* _PROBLEM TO WORK ON_: Once you find the line with "Given: Click the blue zodiac wheel ring icon" in the data that follows, repeat it and every line after it exactly, through the line with "Given: Expand the 템플릿 sidebar section".

DATA FOR THIS EXERCISE START

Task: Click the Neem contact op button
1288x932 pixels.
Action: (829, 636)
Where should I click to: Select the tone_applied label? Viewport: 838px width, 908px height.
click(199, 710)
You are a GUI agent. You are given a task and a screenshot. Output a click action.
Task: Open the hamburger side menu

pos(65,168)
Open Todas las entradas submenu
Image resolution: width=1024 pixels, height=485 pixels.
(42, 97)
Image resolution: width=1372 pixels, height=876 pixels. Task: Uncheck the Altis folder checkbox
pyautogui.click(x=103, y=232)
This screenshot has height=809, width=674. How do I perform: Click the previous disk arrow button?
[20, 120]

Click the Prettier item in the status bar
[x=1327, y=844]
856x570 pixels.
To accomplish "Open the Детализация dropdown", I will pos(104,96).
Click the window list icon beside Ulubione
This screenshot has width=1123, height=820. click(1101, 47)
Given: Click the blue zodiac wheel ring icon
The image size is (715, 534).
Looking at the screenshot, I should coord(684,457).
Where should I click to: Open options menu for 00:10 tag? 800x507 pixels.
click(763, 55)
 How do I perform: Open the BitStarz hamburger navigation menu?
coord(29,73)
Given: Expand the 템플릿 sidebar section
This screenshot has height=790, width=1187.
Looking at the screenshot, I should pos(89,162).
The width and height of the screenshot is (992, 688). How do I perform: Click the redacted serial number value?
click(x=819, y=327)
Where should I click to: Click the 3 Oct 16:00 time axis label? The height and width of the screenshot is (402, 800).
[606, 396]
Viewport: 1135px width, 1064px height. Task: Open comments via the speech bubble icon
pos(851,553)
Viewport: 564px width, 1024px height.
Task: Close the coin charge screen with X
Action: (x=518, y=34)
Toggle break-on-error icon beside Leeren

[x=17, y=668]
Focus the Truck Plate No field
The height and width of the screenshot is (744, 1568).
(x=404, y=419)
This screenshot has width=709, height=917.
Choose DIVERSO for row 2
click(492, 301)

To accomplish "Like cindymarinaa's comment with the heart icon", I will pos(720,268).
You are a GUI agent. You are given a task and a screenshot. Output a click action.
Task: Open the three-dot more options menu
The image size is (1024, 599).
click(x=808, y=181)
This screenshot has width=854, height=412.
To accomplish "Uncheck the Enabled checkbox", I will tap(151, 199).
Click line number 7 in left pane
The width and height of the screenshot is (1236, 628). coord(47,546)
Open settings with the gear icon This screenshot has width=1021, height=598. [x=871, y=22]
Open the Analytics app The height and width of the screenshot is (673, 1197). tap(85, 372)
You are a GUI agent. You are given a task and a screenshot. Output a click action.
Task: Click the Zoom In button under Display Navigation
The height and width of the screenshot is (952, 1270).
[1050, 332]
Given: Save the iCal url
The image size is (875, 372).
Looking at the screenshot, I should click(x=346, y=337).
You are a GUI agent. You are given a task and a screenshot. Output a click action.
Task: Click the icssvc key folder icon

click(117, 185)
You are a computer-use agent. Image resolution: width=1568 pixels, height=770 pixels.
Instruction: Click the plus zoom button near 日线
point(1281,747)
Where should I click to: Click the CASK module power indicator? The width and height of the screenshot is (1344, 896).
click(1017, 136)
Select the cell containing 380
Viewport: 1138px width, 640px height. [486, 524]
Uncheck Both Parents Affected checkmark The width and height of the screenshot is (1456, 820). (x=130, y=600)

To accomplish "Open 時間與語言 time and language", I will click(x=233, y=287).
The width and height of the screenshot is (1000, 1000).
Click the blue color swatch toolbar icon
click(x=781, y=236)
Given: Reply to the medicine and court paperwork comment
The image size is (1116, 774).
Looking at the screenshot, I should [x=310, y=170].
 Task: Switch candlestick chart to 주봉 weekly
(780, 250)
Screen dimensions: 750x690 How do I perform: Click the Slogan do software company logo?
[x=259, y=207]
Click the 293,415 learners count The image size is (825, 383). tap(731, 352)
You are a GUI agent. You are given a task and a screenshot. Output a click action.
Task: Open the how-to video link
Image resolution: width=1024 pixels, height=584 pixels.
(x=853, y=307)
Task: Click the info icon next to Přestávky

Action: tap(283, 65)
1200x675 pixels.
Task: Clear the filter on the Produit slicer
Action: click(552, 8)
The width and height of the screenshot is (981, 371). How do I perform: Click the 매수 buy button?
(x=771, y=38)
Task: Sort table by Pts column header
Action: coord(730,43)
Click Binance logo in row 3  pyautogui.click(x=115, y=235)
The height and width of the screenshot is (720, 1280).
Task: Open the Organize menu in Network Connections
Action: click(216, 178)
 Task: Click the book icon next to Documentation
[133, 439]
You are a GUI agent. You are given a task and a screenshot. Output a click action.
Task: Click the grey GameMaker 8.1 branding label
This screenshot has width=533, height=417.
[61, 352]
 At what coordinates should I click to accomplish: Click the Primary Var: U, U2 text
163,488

DATA FOR THIS EXERCISE END

* _TASK RESPONSE_:
Given: Click the blue zodiac wheel ring icon
The image size is (715, 534).
Looking at the screenshot, I should coord(684,457).
Where should I click to: Open options menu for 00:10 tag? 800x507 pixels.
click(763, 55)
 How do I perform: Open the BitStarz hamburger navigation menu?
coord(29,73)
Given: Expand the 템플릿 sidebar section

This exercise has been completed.